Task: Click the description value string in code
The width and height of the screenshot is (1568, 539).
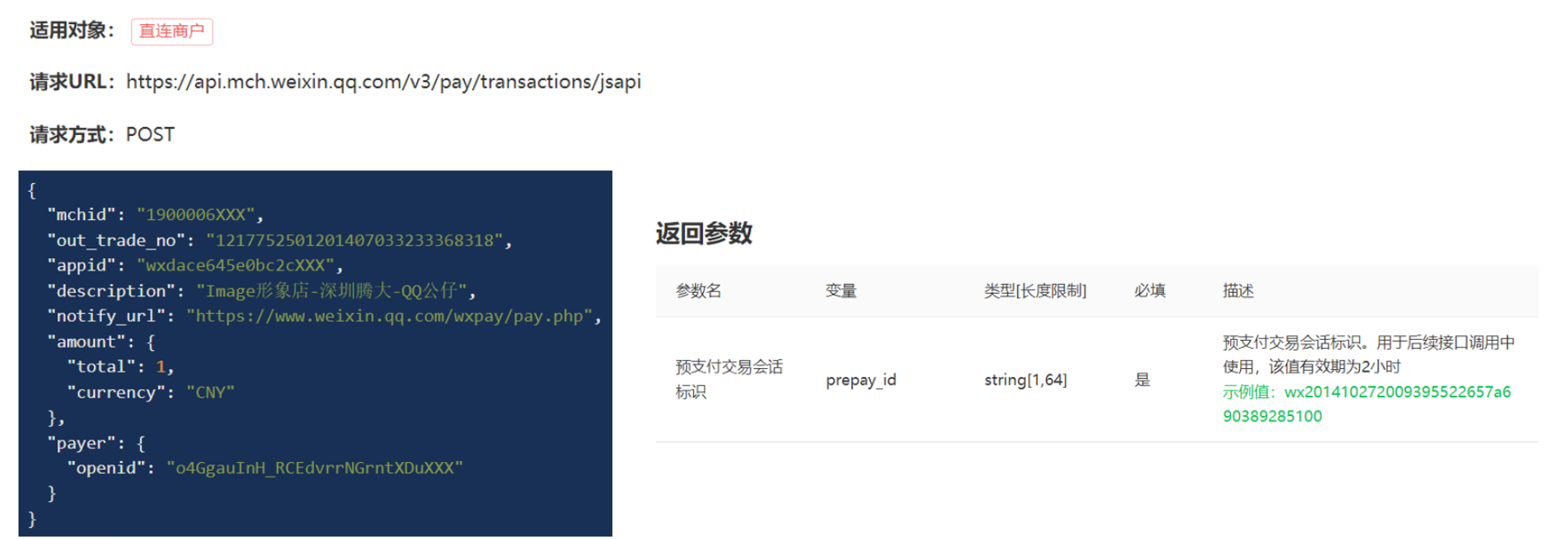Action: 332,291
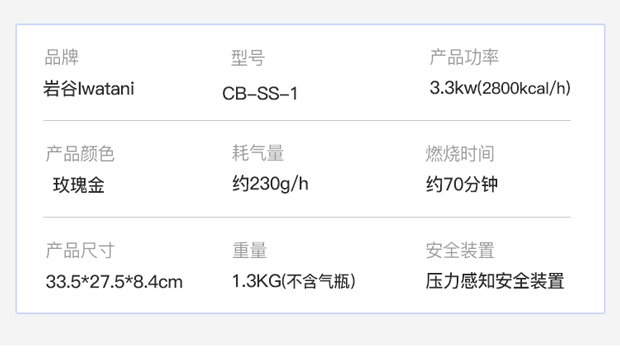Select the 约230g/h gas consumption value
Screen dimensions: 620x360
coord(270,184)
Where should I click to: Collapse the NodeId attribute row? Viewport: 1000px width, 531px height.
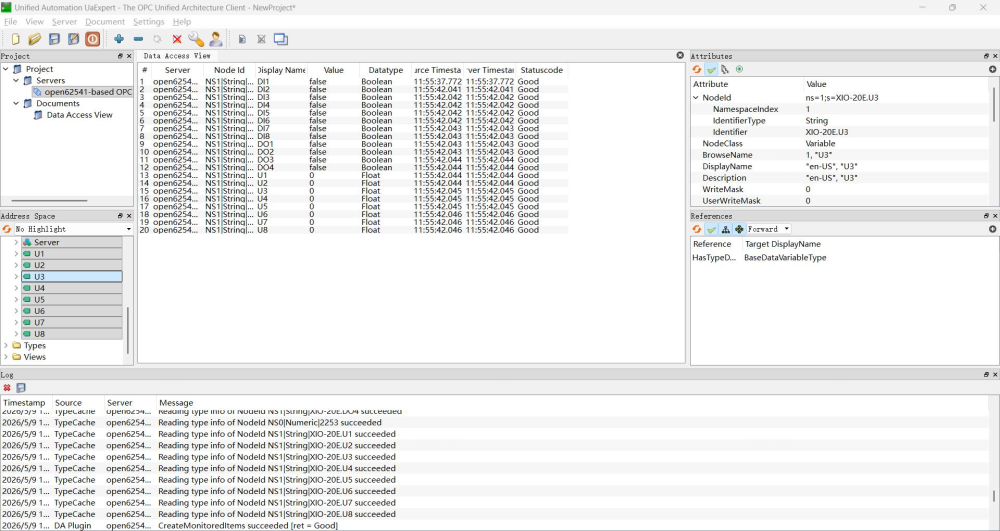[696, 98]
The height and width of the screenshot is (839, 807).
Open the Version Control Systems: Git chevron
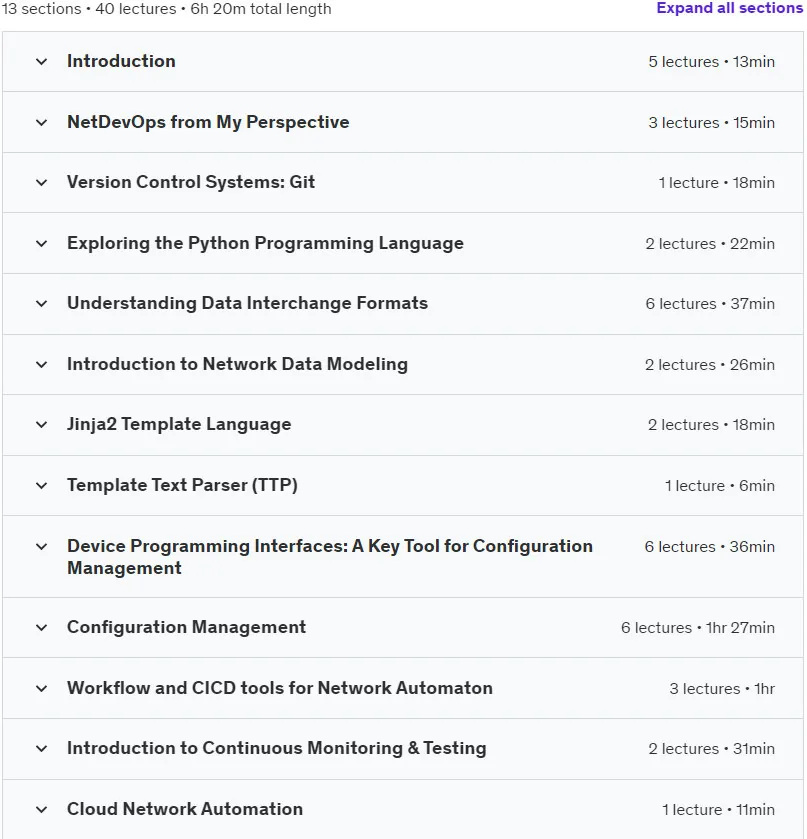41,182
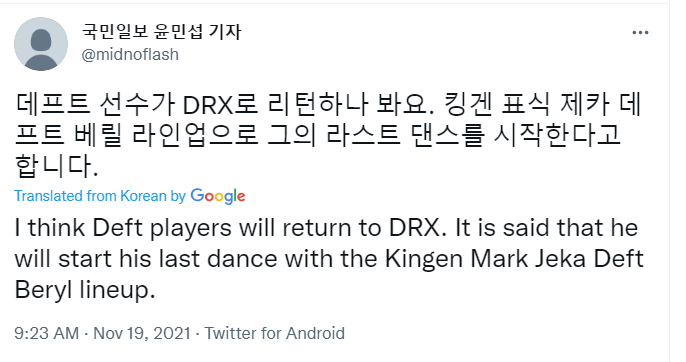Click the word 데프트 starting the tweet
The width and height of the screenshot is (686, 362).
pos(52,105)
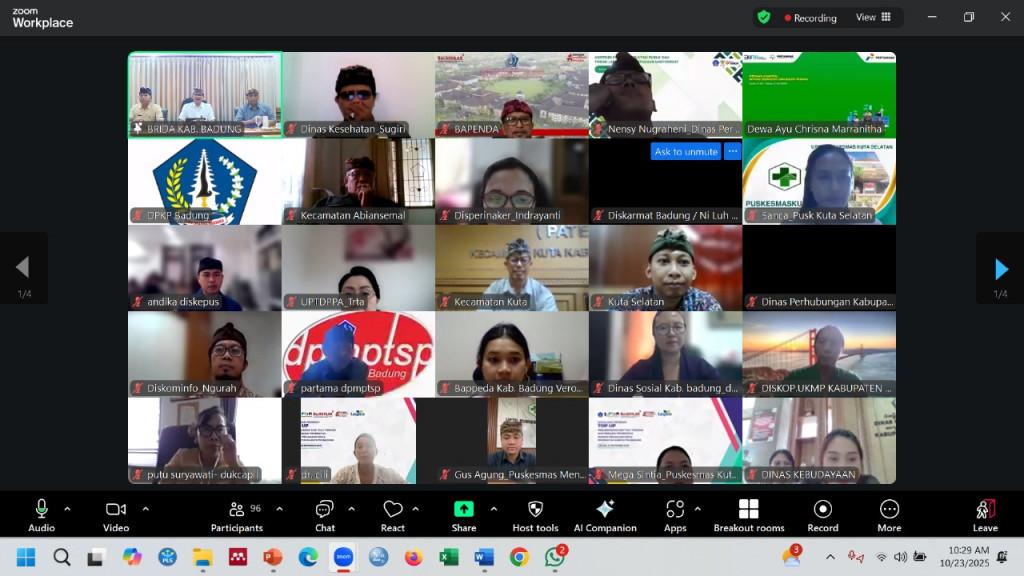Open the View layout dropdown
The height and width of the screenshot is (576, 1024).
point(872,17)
==
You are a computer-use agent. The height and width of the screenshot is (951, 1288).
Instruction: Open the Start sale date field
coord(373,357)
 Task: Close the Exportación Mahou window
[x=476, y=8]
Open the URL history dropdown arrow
==
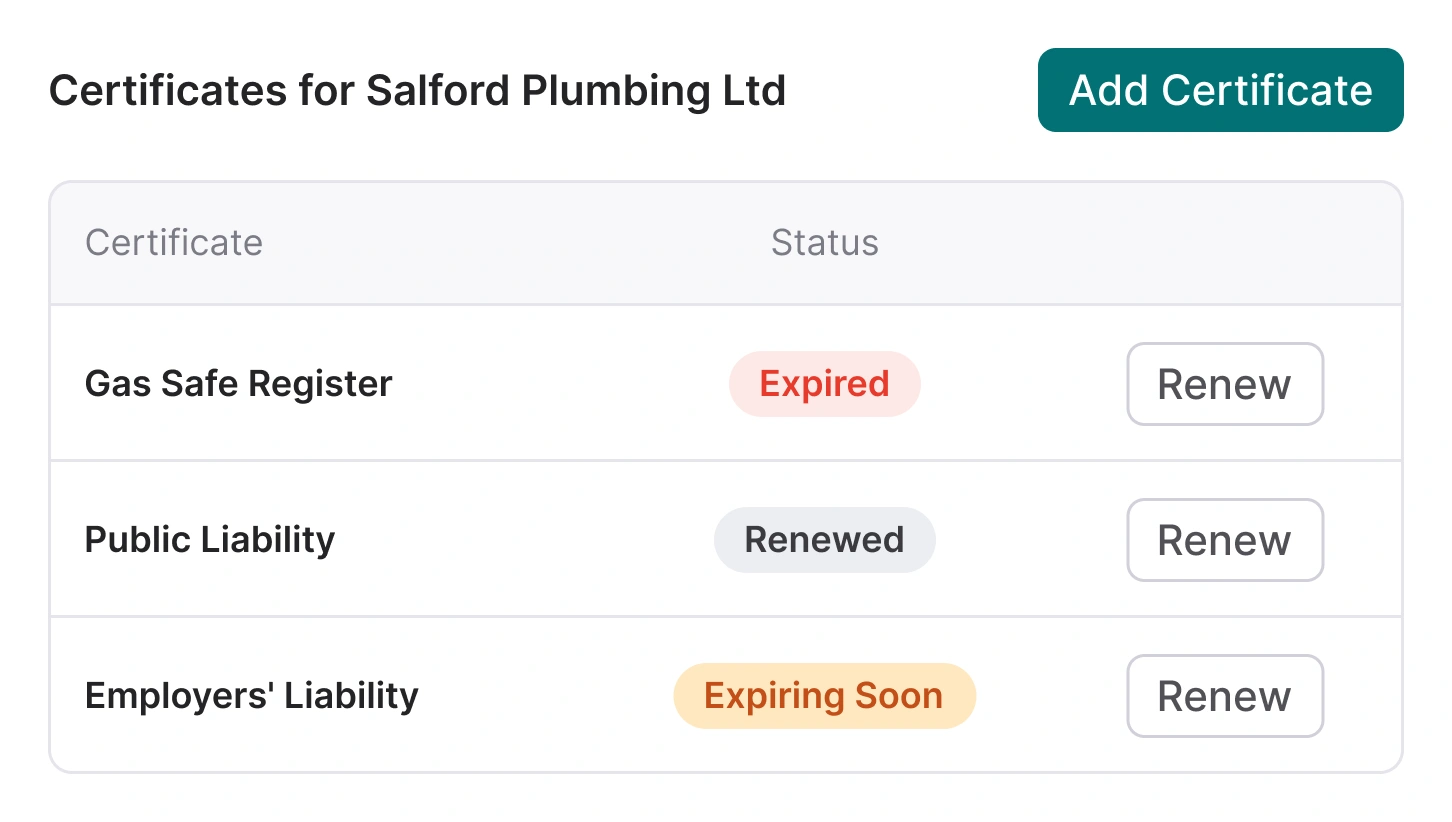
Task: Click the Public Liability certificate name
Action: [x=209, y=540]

* _WHAT THE EXERCISE ASKS_:
A verbatim transcription is needed of the lines above, starting at the line with "Instruction: Open the Start sale date field" and ending at the line with "Open the URL history dropdown arrow", both included, and of nothing else.

* _RESPONSE_:
Instruction: Open the Start sale date field
coord(373,357)
 Task: Close the Exportación Mahou window
[x=476, y=8]
Open the URL history dropdown arrow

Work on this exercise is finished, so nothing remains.